Assign Usage To A Scenario
Once the appliance list exists, the next job is to tell GridGap how those appliances are actually used in the scenario you are building. This is where the model becomes practical.
Where usage is set
After you create a scenario, the appliance list appears again in a scenario-specific section lower on the page. This is no longer the master list area. This is the scenario usage area.
Here you decide how the saved appliances behave in this particular setup. That usually means working with fields such as Hours used and Include in scenario.
What you are deciding here
At this stage you are not redefining the appliance itself. You are deciding whether that appliance belongs in the current scenario and how much it contributes to the modeled load.
One version can therefore keep a stable appliance list while the scenario in that version uses those appliances in a specific way. That is one of the reasons the app separates the master list from scenario usage.
Be honest about hours and inclusion
Usage is where optimistic assumptions can quietly distort the result. If an appliance only runs occasionally, reflect that. If it definitely needs to be covered during the outage or off-grid window, include it. If it does not belong in that scenario, leave it out.
This is also where you should think clearly about scenario intent. A minimal emergency scenario and a comfort-oriented scenario may use the same appliance list but very different usage assumptions.

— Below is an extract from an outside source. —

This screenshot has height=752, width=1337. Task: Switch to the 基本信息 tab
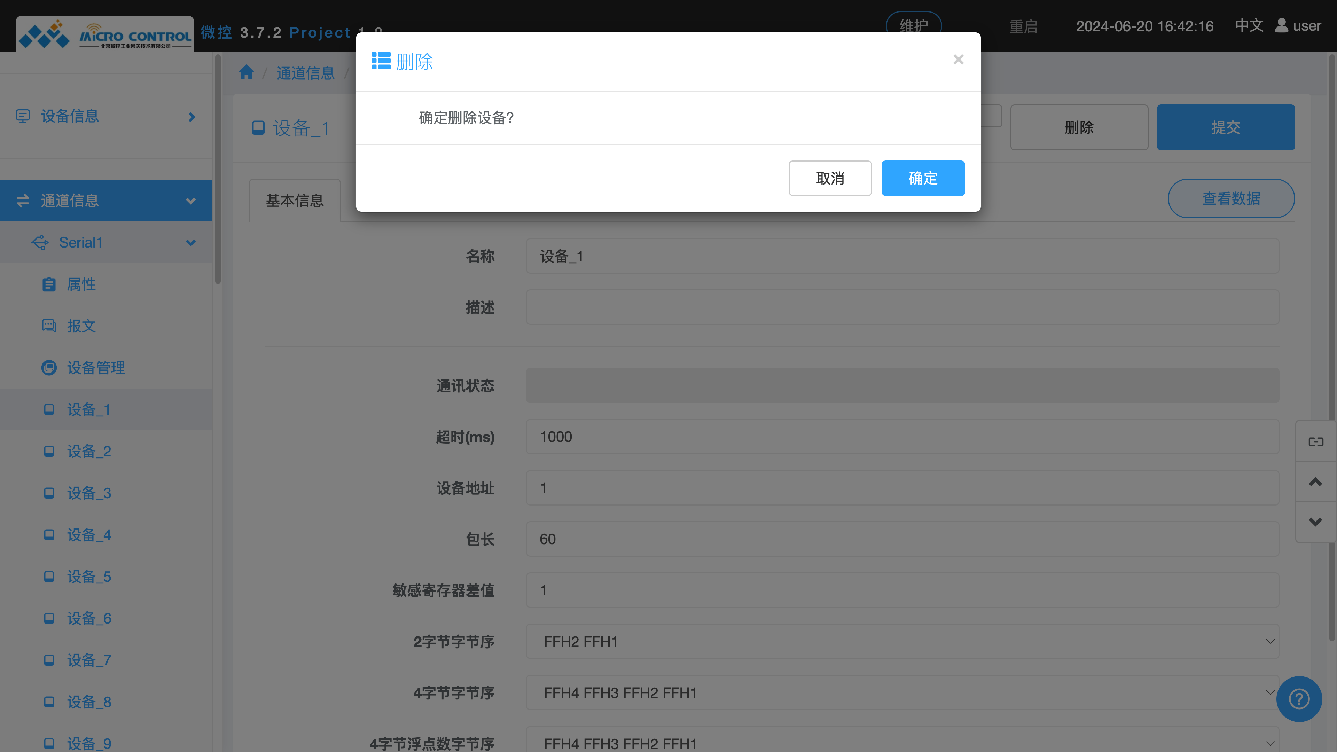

Why this matters for later results
The scenario usage layer feeds directly into the load totals that drive battery sizing, inverter sizing, charging, and solar sizing. If the usage pattern is unrealistic, the later results may still look tidy while answering the wrong question.
It is often better to keep one scenario conservative and then create a separate version later for a heavier-use comparison than to blur two different use cases into one mixed scenario.
What to check before moving on
Before you leave the usage section, make sure the included appliances still match the story of the scenario. Ask yourself whether this scenario is meant to represent essentials only, normal household continuity, workshop essentials, weekend RV use, or something else. If the appliance mix does not match that story, adjust it before you calculate.